Five9 is typically deployed in weeks rather than months, which is faster than traditional on-premise contact center systems. The exact timeline depends on the complexity of your configuration, number of integrations, and whether you need custom IVR flows or advanced routing. Organizations with dedicated IT staff and a clear requirements document will have the smoothest implementation experience. Five9 assigns a Technical Account Manager (TAM) for onboarding support on higher-tier plans.
The Bottom Line
Five9 is a mature, enterprise-grade cloud contact center platform that delivers on its promises for the right buyer. Its compliance capabilities, outbound dialing depth, Salesforce integration, and omnichannel routing are genuinely strong.
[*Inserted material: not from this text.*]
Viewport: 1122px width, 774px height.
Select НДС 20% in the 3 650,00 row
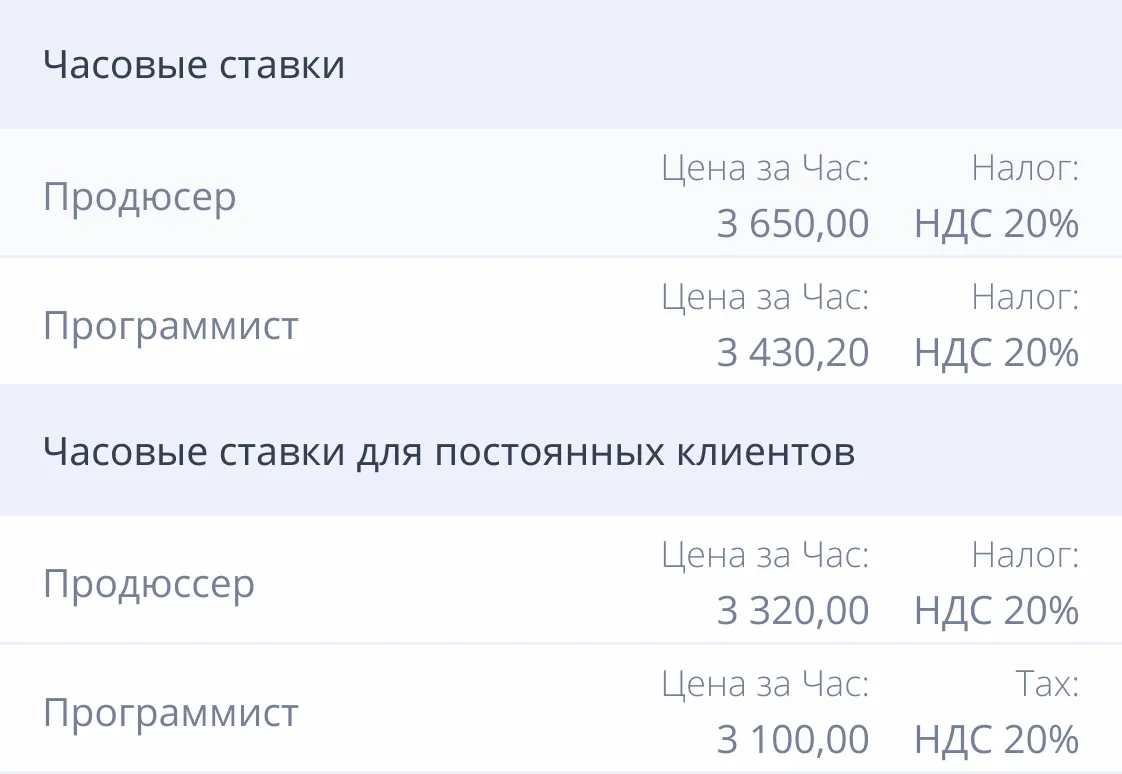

For regulated industries with 50+ agent operations, it belongs on any shortlist. The Gartner Leader designation and $1.15 billion revenue confirm that this is a platform trusted by serious organizations.
The cost, however, is real and adds up fast. Between base plan pricing that starts at $119 per user per month, a 50-seat minimum, 36-month contracts, and add-on fees for features many competitors bundle in (CRM connectors, WFM, AI tools), the total cost of ownership for a full-featured Five9 deployment is substantial. Audio quality issues, session timeout frustrations, and inconsistent support experiences after the initial sale are legitimate concerns that surface repeatedly.
Our recommendation: if you are a mid-market or enterprise organization in a regulated industry with 50+ concurrent agents, a Salesforce-centric tech stack, and the budget to invest in a full-featured CCaaS platform, Five9 is an excellent choice. If you are smaller, less regulated, or cost-sensitive, platforms like Talkdesk, RingCentral, or Nextiva will serve you well at a fraction of the price and commitment.